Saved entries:
┌────────
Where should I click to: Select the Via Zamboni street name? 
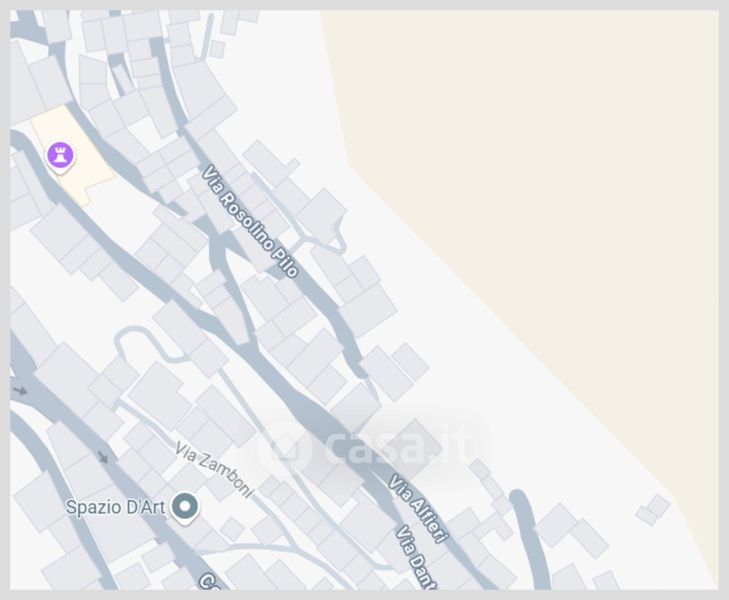[x=214, y=469]
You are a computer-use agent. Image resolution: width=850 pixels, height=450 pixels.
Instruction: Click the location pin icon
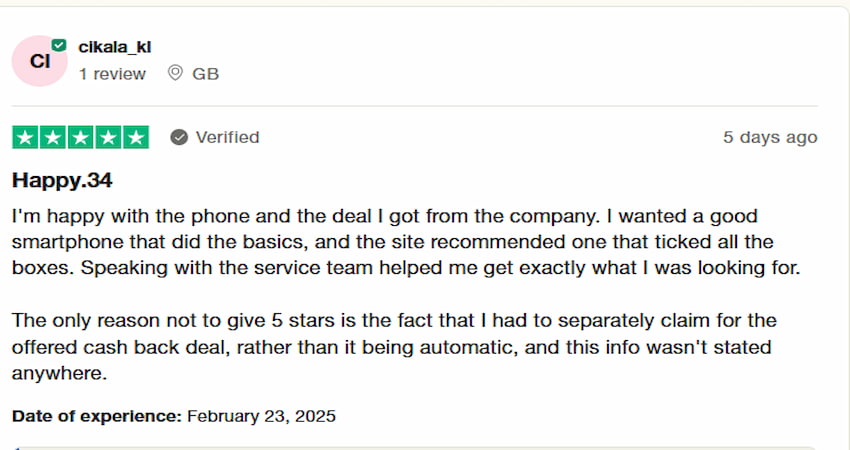[175, 74]
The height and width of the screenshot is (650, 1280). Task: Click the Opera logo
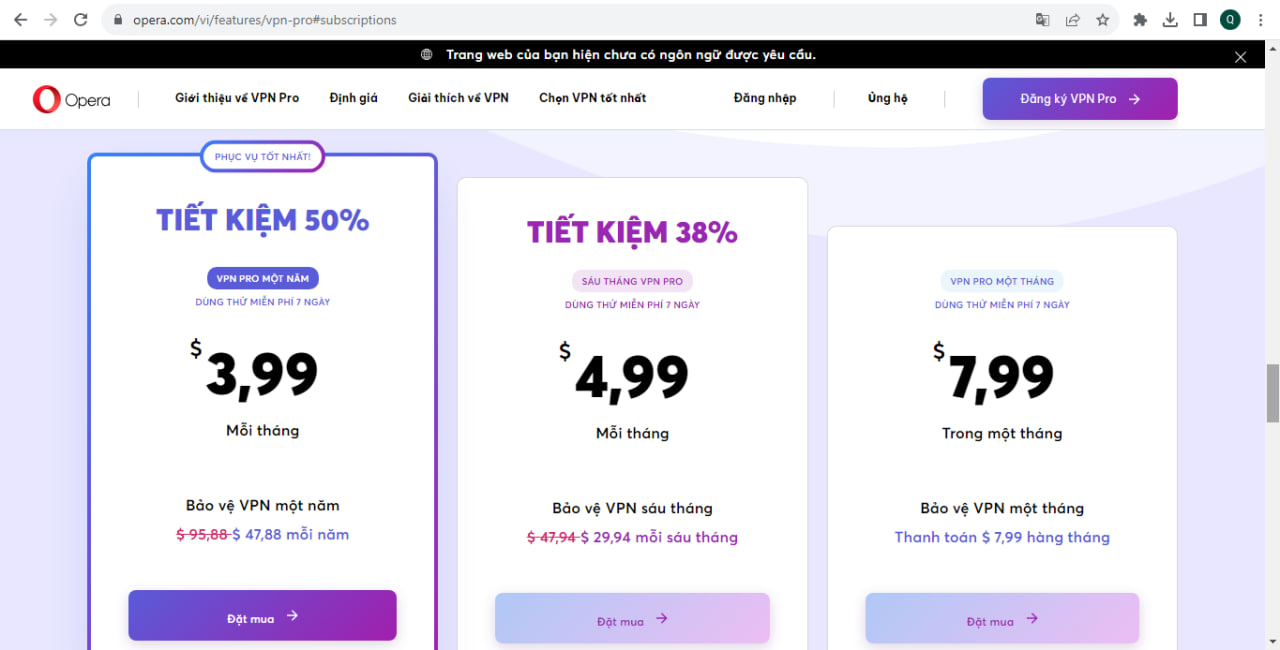tap(72, 99)
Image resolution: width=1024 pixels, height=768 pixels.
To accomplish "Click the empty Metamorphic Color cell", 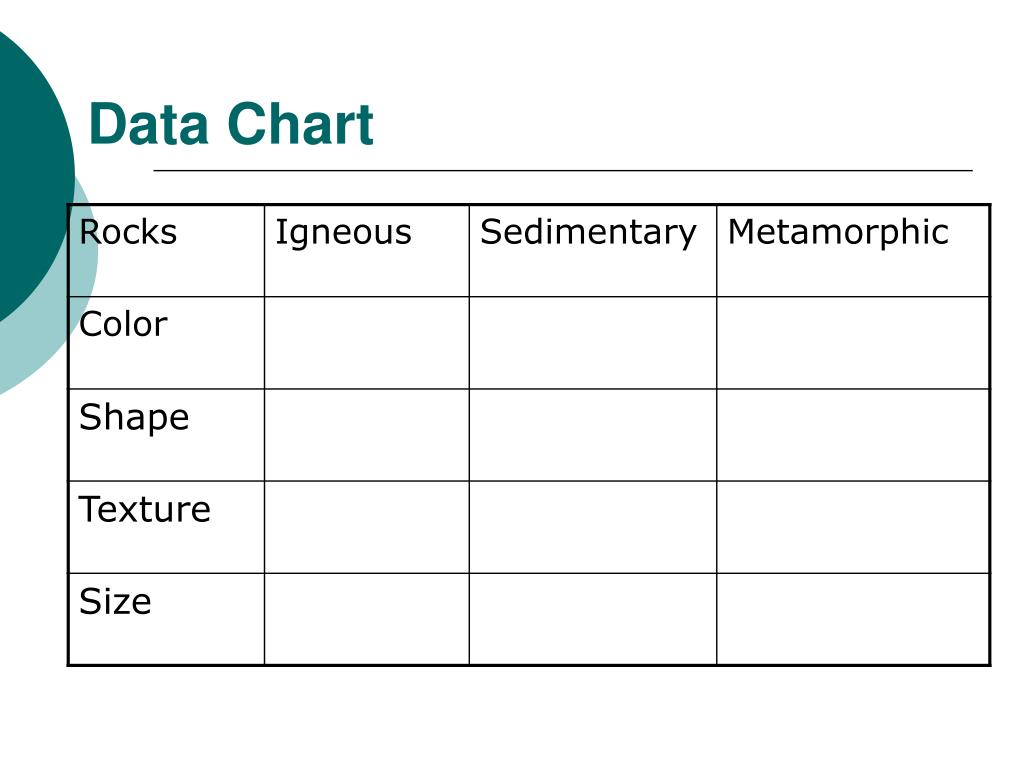I will (x=853, y=343).
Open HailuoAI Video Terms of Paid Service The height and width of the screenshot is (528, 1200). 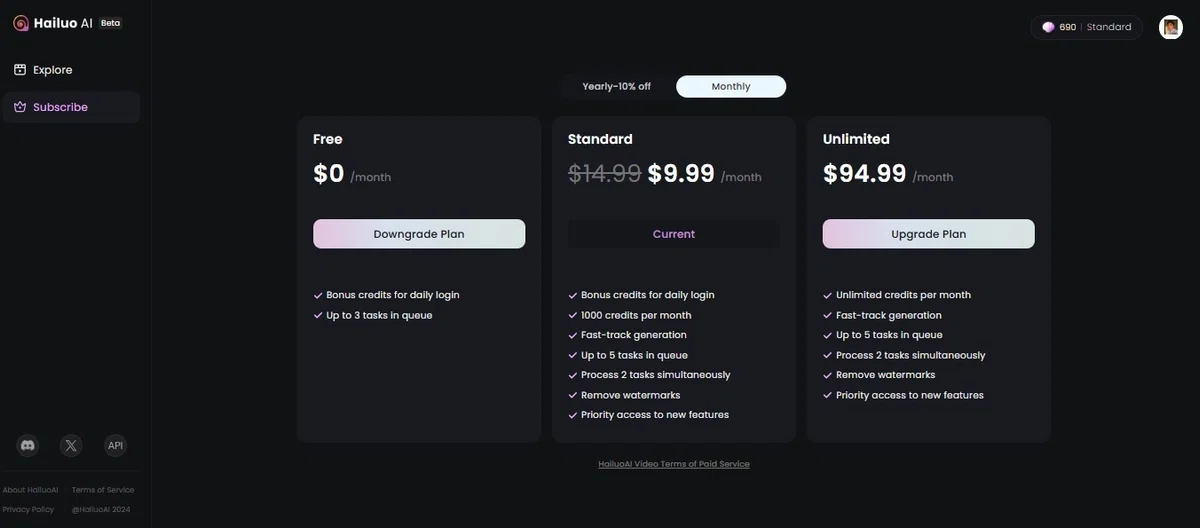point(674,464)
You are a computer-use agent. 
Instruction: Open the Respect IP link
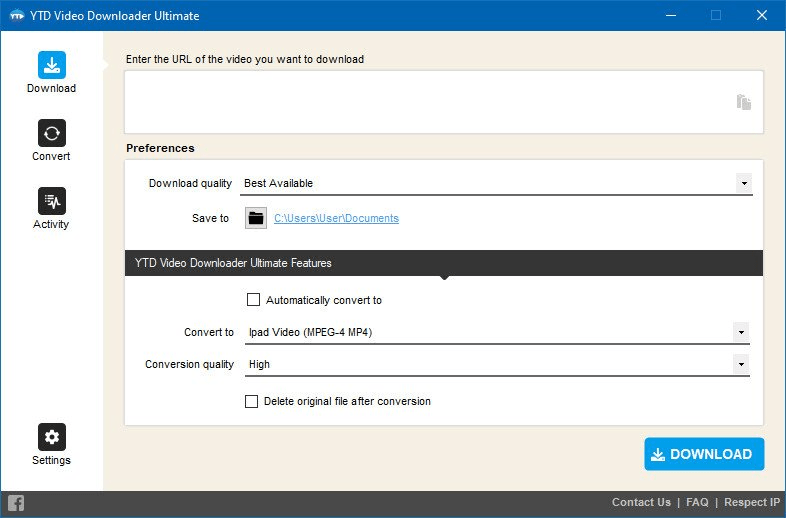point(752,502)
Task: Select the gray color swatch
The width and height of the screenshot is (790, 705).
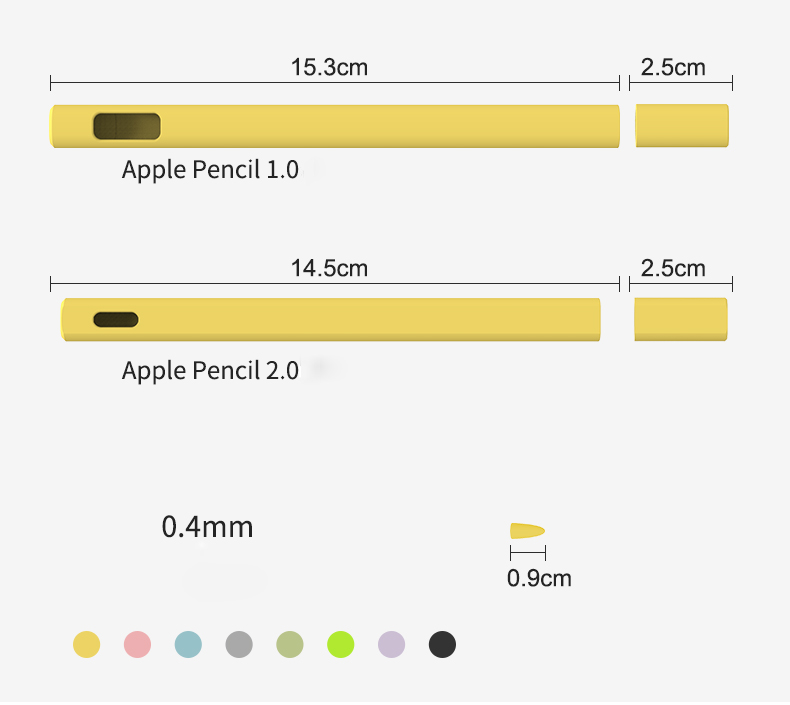Action: (x=239, y=644)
└────────
Restate word for word the lines from the one holding "Task: Select the gray color swatch" down through the last line of the records above, and do not include the pictures.

### ANSWER SECTION
Task: Select the gray color swatch
The width and height of the screenshot is (790, 705).
Action: (x=239, y=644)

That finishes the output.